== Ausgewählter Auszug ==
Die Financial Times Deutschland (FTD) hat geschrieben:Lidl-Aktion kann Bahn noch schaden
von Leo Klimm, Financial Times Deutschland (FTD)
Nach der großen Billigticket-Aktion bei Lidl ist Bahnchef Hartmt Mehdorn glücklich. Doch die Kunden sind es längst nicht alle, ein juristisches Nachspiel zeichnet sich ab. Der langfristige Marketingerfolg ist ebenfalls zweifelhaft.
"Wir haben viele Menschen glücklich gemacht", sagt ein Bahnsprecher. "Wir haben aber sicher auch viele enttäuscht." In der Tat könnte der große Marketing-Erfolg der Fahrkartenheftchen à 49,90 Euro sich im Nachhinein noch gegen Bahn und Lidl verkehren.
Hunderttausende Kunden, die am Donnerstag teils stundenlang früh morgens vor den 2600 Lidl-Filialen anstanden, sind leer ausgegangen und verärgert. Sie wurden von dem Discounter mit der Aussicht vertröstet, durch den Eintrag auf vorbereitete Listen doch noch eines der begehrten Tickets zu bekommen. Doch wie Bahn-Insider am Freitag bestätigen, war schon am Donnerstag klar, dass es so gut wie keine Chance gibt, über die Listen noch an Billig-Fahrkarten zu kommen.
"Vom Ansturm überrascht"

== Zu erledigen ==
[1] Beantworten Sie anhand des Artikels über die Billigticket-Aktion bei Lidl folgende Fragen:
(a) Zu welchem Preis wurden die Fahrkartenheftchen angeboten?
(b) Vor wie vielen Lidl-Filialen standen die Kunden an?
(c) An welchem Tag war laut Bahn-Insidern bereits klar, dass es über die Listen so gut wie keine Chance auf Billig-Fahrkarten gibt?
[2] Geben Sie aus dem Artikel über die Billigticket-Aktion bei Lidl den Abschnitt wortgetreu wieder, der mit „Die Financial Times“ beginnt und bis einschließlich „ist ebenfalls zweifelhaft.“ reicht.

== Verfügbare Daten ==

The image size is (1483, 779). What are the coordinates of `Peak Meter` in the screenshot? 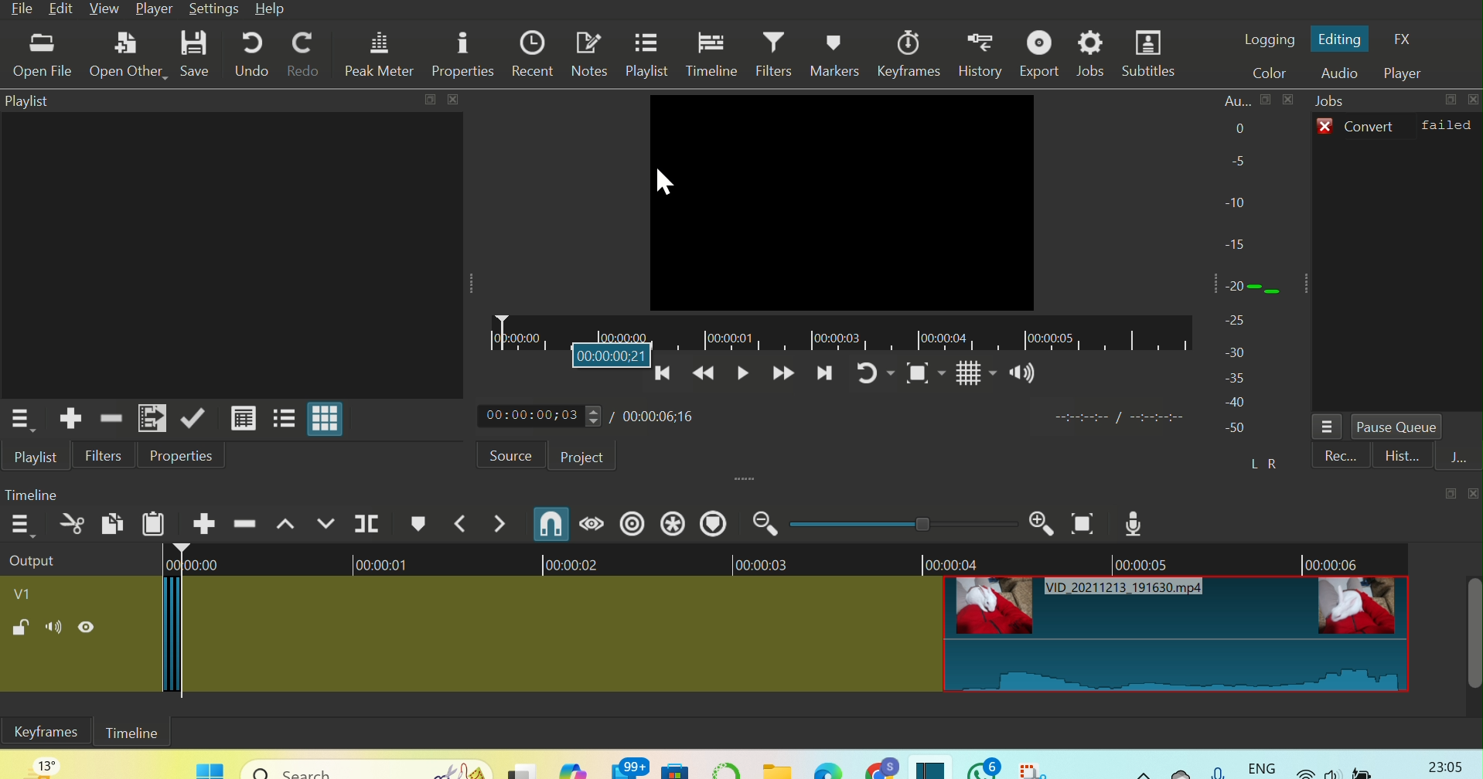 It's located at (380, 53).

== Antworten je Aufgabe ==
[1]
(a) 49,90 Euro
(b) 2600
(c) Am Donnerstag

[2]
Die Financial Times Deutschland (FTD) hat geschrieben:Lidl-Aktion kann Bahn noch schaden
von Leo Klimm, Financial Times Deutschland (FTD)
Nach der großen Billigticket-Aktion bei Lidl ist Bahnchef Hartmt Mehdorn glücklich. Doch die Kunden sind es längst nicht alle, ein juristisches Nachspiel zeichnet sich ab. Der langfristige Marketingerfolg ist ebenfalls zweifelhaft.